Task item — In the entries that follow, identify the line containing "石川県 (330, 2139)" and return it together with all later lines, exactly as they appear.

Study material —
--- START ---

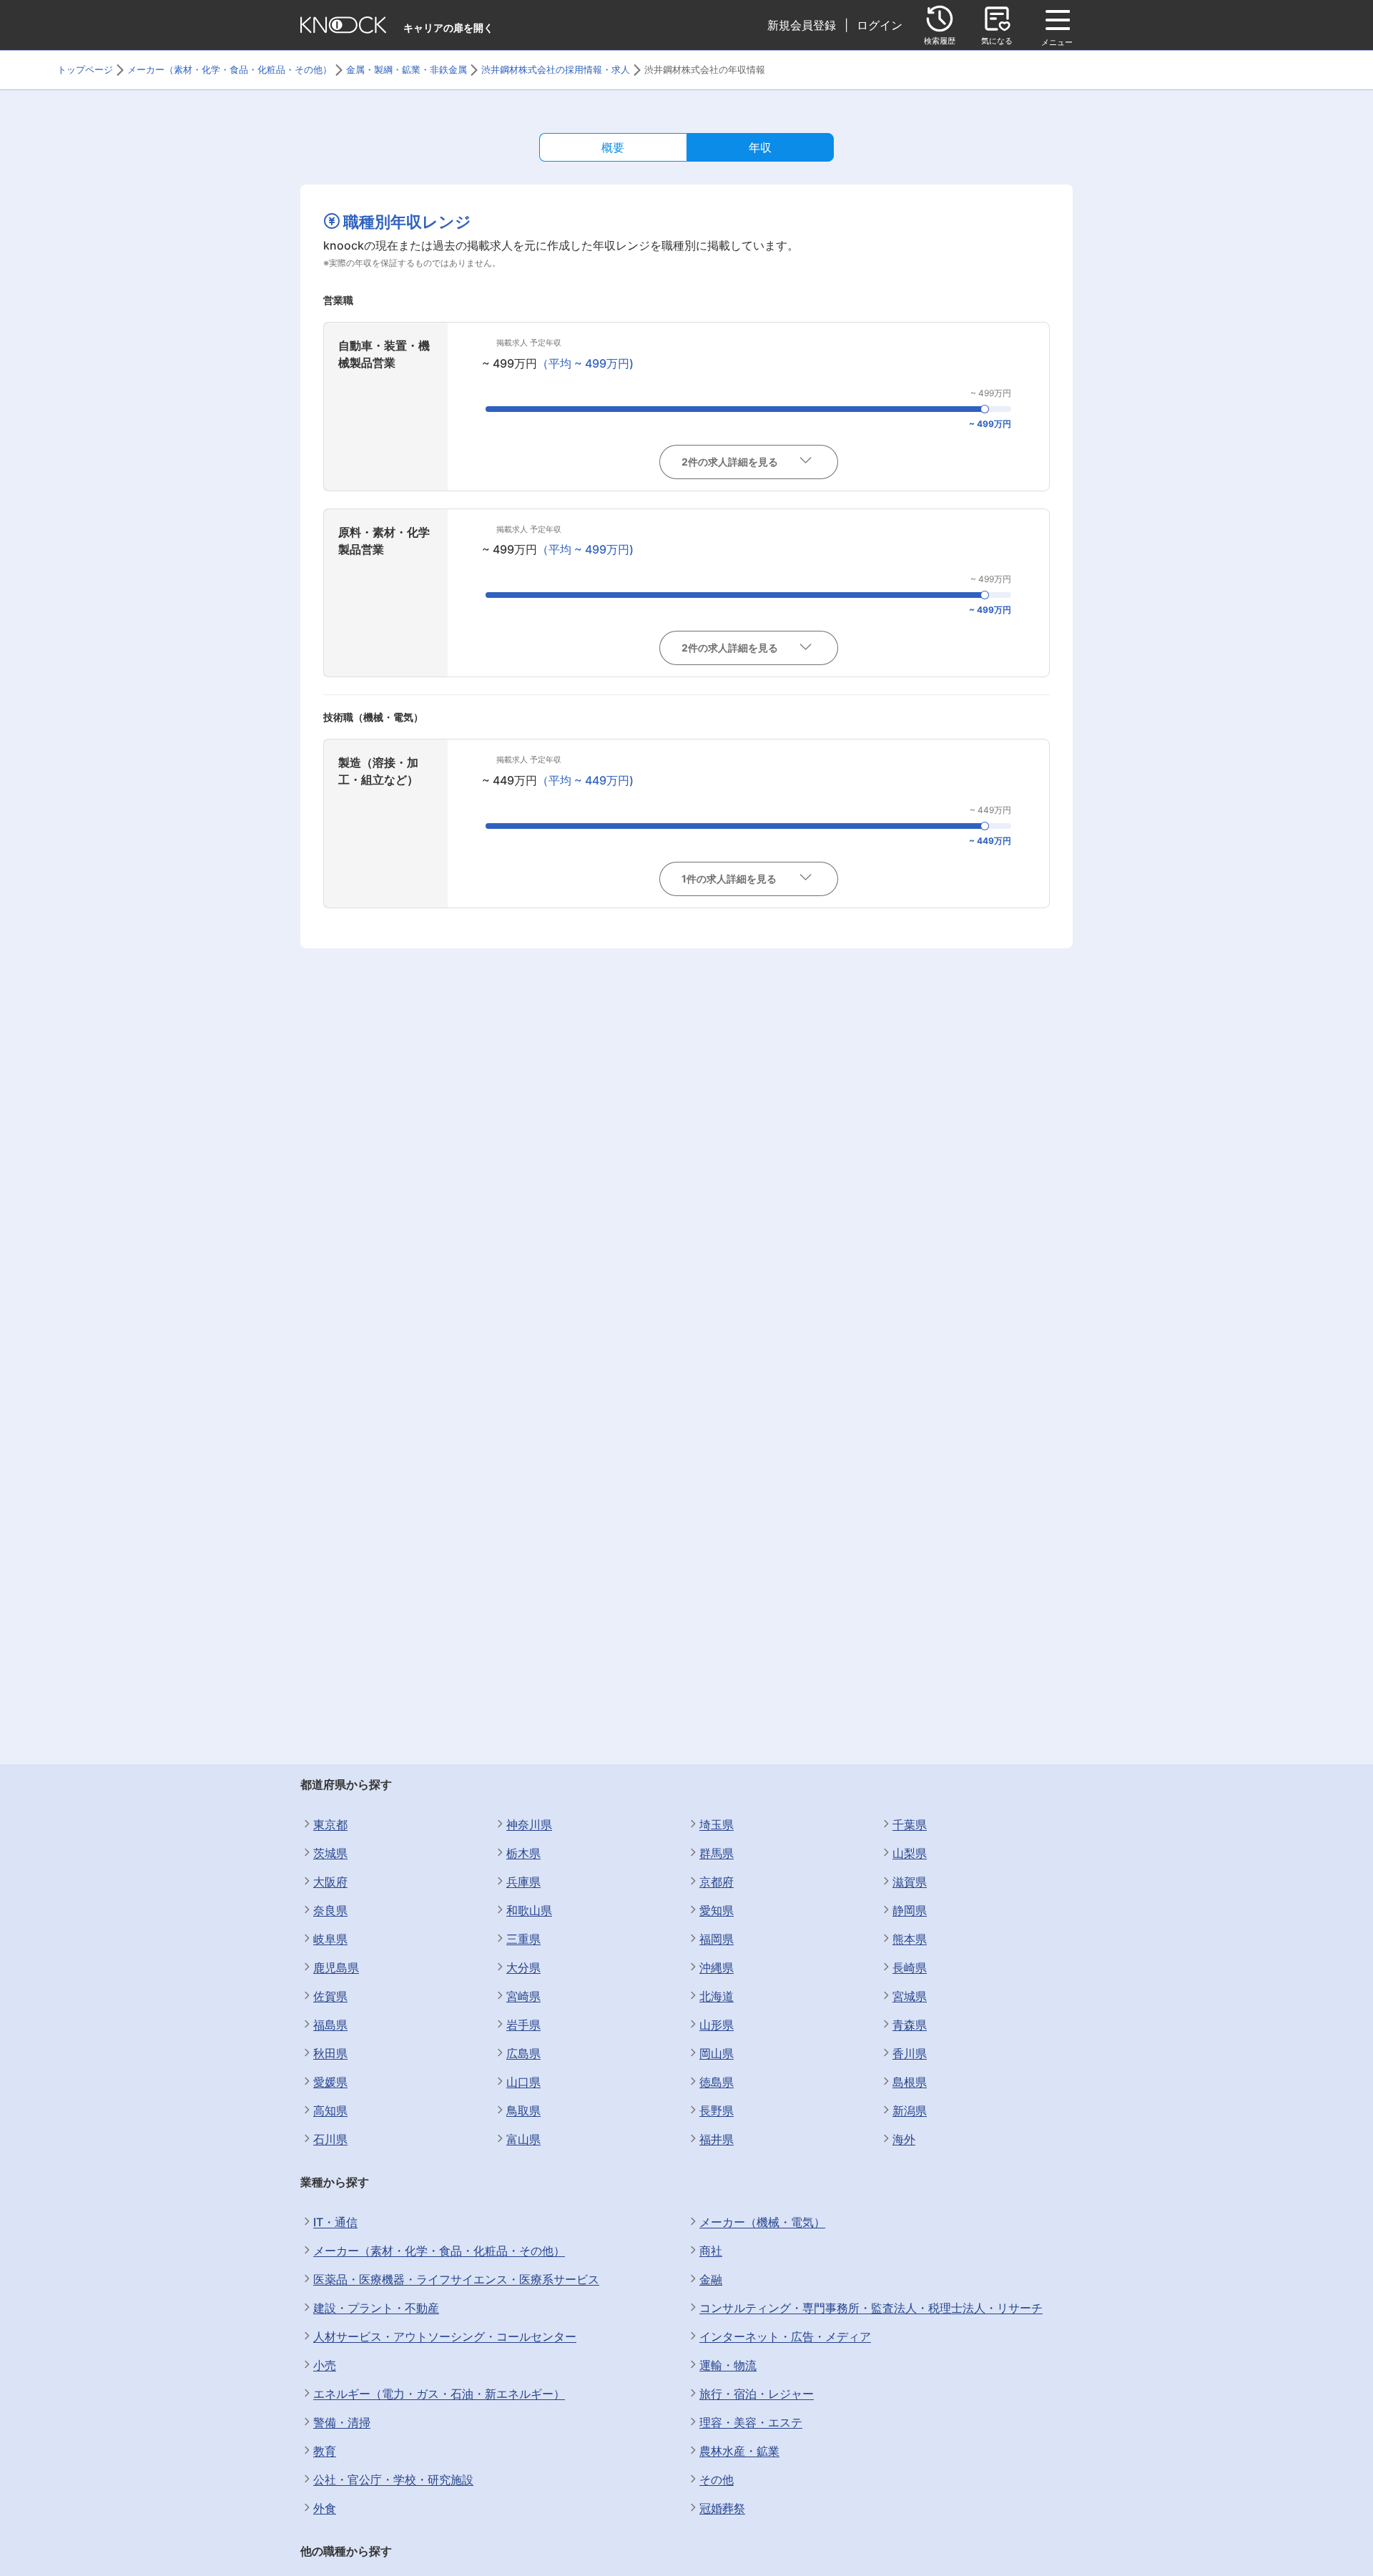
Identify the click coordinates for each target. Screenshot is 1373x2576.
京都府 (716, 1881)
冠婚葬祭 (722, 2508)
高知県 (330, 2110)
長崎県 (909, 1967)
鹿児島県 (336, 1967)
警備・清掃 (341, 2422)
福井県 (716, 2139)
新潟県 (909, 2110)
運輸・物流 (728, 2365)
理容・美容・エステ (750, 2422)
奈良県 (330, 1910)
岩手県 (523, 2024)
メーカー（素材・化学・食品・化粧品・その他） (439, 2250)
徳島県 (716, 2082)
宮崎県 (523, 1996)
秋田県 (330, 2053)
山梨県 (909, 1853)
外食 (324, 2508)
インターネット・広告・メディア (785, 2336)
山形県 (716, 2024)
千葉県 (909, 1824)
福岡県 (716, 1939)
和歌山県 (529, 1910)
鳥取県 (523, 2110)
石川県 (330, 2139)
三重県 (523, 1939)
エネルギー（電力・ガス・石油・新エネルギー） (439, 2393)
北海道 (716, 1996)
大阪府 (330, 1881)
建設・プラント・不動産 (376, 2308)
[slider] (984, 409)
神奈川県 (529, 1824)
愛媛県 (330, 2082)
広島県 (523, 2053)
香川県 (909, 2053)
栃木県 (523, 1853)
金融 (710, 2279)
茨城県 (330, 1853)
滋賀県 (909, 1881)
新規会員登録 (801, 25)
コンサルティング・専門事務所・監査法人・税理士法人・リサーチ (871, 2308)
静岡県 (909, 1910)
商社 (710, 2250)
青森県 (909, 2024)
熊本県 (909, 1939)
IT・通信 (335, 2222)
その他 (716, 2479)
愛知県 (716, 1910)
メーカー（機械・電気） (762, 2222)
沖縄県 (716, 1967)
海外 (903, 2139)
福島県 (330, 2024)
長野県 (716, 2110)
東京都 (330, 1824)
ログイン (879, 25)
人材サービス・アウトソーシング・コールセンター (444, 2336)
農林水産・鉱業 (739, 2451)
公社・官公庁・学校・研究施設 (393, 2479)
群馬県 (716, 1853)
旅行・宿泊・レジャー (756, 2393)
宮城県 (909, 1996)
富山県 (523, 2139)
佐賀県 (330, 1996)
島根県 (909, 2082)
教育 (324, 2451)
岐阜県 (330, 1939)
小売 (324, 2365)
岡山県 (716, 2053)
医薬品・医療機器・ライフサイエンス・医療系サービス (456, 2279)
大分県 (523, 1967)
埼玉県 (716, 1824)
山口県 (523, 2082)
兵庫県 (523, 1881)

--- END ---

Task response —
石川県 (330, 2139)
三重県 (523, 1939)
エネルギー（電力・ガス・石油・新エネルギー） (439, 2393)
北海道 (716, 1996)
大阪府 (330, 1881)
建設・プラント・不動産 (376, 2308)
[slider] (984, 409)
神奈川県 (529, 1824)
愛媛県 (330, 2082)
広島県 (523, 2053)
香川県 (909, 2053)
栃木県 (523, 1853)
金融 (710, 2279)
茨城県 (330, 1853)
滋賀県 (909, 1881)
新規会員登録 (801, 25)
コンサルティング・専門事務所・監査法人・税理士法人・リサーチ (871, 2308)
静岡県 (909, 1910)
商社 (710, 2250)
青森県 (909, 2024)
熊本県 (909, 1939)
IT・通信 (335, 2222)
その他 (716, 2479)
愛知県 (716, 1910)
メーカー（機械・電気） (762, 2222)
沖縄県 (716, 1967)
海外 (903, 2139)
福島県 (330, 2024)
長野県 (716, 2110)
東京都 (330, 1824)
ログイン (879, 25)
人材サービス・アウトソーシング・コールセンター (444, 2336)
農林水産・鉱業 (739, 2451)
公社・官公庁・学校・研究施設 (393, 2479)
群馬県 (716, 1853)
旅行・宿泊・レジャー (756, 2393)
宮城県 (909, 1996)
富山県 (523, 2139)
佐賀県 (330, 1996)
島根県 (909, 2082)
教育 (324, 2451)
岐阜県 (330, 1939)
小売 (324, 2365)
岡山県 (716, 2053)
医薬品・医療機器・ライフサイエンス・医療系サービス (456, 2279)
大分県 (523, 1967)
埼玉県 (716, 1824)
山口県 (523, 2082)
兵庫県 (523, 1881)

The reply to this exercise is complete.